TEKS ARTIKEL:
===
BANDA ACEH – Aceh dikenal dengan kekayaan alam yang luar biasa, dengan cadangan mineral logam diperkirakan mencapai 5,582 miliar ton dan cadangan batu bara lebih dari 1,122 miliar ton. Selain itu, provinsi ini juga memiliki cadangan mineral non-logam yang tercatat sekitar 22 juta ton.
Data tersebut disampaikan oleh Pelaksana Harian Kepala Dinas Energi dan Sumber Daya Mineral (ESDM) Aceh, Said Faisal, dalam diskusi bertema ‘Masa Depan Pertambangan di Aceh’ yang diselenggarakan Jurnalis Ekonomi Aceh, Jumat (8/11/2024).
Faisal menjelaskan sumber daya alam Aceh tersebar di wilayah barat dan selatan, sementara sekitar 80 persen wilayah tengah Aceh adalah kawasan hutan yang harus dijaga kelestariannya. Dia menekankan pentingnya pengelolaan yang bijaksana terhadap kekayaan alam ini, agar dapat dimanfaatkan secara berkelanjutan untuk kemakmuran masyarakat Aceh.
“Kita memiliki sumber daya alam yang melimpah, dan tantangannya adalah bagaimana kita mengelola potensi tersebut dengan bijaksana, sesuai dengan anugerah yang diberikan Allah,” ujarnya.
Lebih lanjut, Faisal menjelaskan secara filosofis bahwa tambang dan sumber daya alam adalah milik negara, yang juga menjadi bagian dari hak Aceh. Oleh karena itu, pengelolaan sektor pertambangan dipercayakan kepada investor, mengingat pemerintah daerah tidak memiliki dana yang cukup untuk melakukan eksplorasi yang memerlukan biaya besar.
“Dengan demikian, pengusaha diberikan izin untuk mengelola tambang, dengan harapan dapat memberikan manfaat sebesar-besarnya bagi masyarakat, sesuai dengan amanah Pasal 33 UUD 1945,” tambah Faisal.
===
INSTRUKSI TUGAS A: Menurut artikel tentang pertambangan di Aceh, berapa perkiraan cadangan batu bara Aceh?
Artikel dan catatan ini diambil dari sumber yang berbeda.
===
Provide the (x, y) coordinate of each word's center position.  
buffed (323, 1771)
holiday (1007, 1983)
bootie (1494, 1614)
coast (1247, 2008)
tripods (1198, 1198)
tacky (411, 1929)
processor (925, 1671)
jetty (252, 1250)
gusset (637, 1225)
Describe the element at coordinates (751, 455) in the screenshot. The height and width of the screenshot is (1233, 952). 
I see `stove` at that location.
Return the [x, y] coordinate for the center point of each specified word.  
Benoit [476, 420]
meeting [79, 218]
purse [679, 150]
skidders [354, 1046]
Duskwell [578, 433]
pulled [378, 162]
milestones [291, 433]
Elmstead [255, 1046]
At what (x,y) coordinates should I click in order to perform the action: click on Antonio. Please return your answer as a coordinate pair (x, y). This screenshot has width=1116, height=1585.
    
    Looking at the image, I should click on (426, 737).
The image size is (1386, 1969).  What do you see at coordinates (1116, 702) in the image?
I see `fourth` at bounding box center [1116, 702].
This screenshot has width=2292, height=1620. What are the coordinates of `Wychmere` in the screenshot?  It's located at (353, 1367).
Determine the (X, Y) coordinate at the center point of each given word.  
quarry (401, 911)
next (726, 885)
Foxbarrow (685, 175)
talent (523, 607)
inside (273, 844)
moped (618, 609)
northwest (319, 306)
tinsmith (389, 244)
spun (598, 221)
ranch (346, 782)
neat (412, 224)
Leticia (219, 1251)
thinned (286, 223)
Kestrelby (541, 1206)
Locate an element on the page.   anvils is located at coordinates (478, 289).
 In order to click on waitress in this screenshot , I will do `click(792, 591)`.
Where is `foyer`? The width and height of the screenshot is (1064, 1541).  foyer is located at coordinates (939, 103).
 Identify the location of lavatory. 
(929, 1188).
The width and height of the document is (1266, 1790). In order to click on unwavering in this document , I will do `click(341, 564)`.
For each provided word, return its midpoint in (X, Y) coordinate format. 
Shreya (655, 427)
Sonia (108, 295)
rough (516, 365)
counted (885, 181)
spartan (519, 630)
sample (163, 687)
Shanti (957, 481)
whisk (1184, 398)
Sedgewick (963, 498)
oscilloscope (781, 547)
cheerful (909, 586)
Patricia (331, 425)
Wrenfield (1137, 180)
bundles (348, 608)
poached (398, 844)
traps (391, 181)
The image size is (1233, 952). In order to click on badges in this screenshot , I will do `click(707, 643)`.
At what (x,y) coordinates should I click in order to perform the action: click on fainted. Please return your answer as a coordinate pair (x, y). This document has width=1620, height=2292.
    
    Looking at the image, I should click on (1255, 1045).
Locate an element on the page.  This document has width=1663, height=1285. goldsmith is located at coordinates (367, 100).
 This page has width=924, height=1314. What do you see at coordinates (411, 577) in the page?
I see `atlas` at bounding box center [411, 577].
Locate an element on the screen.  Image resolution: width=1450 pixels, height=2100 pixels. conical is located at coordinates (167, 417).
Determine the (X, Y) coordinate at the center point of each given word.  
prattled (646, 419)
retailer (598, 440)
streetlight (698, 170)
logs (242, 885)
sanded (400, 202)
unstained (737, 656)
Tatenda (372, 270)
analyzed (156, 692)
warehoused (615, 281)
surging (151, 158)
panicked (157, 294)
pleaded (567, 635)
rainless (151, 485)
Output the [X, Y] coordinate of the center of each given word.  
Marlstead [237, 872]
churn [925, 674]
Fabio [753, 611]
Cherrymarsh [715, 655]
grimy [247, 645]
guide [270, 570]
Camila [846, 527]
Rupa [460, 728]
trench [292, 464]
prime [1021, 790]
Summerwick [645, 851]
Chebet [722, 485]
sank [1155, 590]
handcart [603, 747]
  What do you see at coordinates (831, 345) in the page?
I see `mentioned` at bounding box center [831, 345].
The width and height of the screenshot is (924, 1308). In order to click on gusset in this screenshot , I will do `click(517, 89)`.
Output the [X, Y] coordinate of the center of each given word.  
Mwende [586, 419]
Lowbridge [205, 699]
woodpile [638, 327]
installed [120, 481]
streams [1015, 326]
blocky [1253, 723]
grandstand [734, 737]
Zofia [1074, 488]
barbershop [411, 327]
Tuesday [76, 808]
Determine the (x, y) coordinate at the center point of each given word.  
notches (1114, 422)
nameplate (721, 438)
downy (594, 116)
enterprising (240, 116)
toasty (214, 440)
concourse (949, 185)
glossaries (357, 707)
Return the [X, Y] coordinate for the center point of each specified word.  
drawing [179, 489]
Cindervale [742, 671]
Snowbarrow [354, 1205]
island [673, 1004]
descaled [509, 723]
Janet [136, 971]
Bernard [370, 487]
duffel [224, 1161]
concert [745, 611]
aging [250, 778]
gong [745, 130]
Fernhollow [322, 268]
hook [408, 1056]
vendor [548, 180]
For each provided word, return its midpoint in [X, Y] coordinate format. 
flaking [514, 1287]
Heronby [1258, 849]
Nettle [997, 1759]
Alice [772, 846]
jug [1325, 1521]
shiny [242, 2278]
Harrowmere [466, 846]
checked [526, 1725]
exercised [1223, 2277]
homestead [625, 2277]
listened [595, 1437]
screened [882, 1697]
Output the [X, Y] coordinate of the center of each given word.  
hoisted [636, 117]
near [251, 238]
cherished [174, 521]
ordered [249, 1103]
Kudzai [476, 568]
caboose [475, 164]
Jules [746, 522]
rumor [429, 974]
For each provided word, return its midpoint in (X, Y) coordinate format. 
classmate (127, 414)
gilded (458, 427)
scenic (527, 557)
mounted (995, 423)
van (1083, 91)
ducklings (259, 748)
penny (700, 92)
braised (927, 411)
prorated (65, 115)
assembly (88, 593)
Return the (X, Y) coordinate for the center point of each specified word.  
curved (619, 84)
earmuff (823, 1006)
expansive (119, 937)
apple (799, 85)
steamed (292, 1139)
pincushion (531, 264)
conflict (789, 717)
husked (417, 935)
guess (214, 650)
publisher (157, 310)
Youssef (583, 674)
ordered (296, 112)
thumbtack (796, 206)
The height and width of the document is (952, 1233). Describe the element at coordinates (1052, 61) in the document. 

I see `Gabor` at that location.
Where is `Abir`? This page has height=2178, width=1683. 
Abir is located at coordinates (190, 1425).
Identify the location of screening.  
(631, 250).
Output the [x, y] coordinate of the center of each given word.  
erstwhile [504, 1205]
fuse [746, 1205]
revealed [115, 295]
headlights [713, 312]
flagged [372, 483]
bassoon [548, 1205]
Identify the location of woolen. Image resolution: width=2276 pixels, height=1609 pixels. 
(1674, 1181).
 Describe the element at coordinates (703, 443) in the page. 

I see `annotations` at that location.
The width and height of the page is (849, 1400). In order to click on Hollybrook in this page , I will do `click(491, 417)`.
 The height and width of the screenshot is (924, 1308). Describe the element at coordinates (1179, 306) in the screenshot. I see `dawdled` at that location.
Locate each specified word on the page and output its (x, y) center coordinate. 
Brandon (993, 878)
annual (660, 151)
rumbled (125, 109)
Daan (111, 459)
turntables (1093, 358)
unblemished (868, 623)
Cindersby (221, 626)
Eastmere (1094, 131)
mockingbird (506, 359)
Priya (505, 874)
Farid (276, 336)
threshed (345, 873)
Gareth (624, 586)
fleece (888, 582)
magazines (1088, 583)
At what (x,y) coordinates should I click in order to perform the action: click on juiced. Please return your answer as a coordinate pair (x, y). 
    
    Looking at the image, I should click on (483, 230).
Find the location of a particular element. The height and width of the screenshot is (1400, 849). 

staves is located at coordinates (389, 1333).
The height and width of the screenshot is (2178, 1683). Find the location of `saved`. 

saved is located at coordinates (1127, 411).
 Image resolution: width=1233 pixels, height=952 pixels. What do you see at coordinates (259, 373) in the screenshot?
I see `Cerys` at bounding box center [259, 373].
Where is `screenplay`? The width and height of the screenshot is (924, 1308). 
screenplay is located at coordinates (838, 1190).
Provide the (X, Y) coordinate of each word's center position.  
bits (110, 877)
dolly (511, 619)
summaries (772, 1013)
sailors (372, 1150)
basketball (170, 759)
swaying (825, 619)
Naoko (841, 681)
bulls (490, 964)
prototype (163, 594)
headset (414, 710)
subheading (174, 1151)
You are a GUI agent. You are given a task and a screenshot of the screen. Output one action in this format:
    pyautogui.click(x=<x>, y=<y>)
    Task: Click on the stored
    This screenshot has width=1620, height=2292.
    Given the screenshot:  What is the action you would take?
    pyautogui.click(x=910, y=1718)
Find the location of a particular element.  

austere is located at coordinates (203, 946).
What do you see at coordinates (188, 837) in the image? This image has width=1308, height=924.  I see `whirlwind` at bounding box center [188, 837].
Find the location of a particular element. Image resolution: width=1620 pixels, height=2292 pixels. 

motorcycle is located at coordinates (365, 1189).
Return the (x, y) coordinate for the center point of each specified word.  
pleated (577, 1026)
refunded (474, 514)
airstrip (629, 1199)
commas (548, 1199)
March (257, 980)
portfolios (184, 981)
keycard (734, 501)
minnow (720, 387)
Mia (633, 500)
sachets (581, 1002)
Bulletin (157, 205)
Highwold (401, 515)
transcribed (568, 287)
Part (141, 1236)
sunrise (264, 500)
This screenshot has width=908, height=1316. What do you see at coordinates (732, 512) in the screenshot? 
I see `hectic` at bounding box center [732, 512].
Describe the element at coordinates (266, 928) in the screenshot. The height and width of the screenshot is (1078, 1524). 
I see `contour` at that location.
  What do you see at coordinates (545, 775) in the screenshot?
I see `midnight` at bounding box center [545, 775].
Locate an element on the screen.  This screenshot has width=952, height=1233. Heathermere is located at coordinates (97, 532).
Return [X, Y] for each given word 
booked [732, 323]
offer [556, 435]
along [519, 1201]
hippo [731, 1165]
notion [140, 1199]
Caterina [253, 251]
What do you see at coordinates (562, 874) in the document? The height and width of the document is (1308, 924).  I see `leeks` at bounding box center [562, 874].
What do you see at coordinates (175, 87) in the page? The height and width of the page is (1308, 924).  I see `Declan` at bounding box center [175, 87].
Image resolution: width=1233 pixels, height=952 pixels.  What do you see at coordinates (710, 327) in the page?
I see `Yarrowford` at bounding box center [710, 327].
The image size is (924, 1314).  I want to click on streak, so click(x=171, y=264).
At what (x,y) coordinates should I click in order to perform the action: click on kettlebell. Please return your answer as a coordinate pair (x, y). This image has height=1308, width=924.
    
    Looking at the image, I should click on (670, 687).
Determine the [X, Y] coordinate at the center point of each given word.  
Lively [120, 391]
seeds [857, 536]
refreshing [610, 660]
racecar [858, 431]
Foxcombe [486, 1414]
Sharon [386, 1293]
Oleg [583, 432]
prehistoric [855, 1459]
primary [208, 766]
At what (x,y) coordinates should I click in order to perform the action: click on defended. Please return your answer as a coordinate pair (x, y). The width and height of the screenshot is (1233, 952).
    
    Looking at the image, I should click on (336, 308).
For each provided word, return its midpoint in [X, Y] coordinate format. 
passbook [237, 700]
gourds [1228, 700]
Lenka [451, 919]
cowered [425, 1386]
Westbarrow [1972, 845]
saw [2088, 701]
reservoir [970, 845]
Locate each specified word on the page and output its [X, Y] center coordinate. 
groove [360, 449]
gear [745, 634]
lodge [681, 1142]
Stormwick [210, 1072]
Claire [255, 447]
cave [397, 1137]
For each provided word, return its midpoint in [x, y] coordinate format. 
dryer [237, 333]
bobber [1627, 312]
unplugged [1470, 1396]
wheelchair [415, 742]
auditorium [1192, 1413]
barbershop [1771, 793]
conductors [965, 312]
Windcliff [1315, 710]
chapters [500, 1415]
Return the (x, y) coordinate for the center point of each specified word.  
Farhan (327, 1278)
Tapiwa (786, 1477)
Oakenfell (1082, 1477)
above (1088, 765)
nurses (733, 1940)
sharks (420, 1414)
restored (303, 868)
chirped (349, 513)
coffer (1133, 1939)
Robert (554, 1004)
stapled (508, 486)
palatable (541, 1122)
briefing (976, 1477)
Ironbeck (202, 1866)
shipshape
===
INSTRUKSI TUGAS B: Sebutkan setiap baris dalam catatan yang memuat kata "saved". Huruf besar dan kecil dibedakan.

JAWABAN LENGKAP A: Lebih dari 1,122 miliar ton.

JAWABAN LENGKAP B:
The height and width of the screenshot is (2178, 1683). Find the location of `saved`. 
saved is located at coordinates (1127, 411).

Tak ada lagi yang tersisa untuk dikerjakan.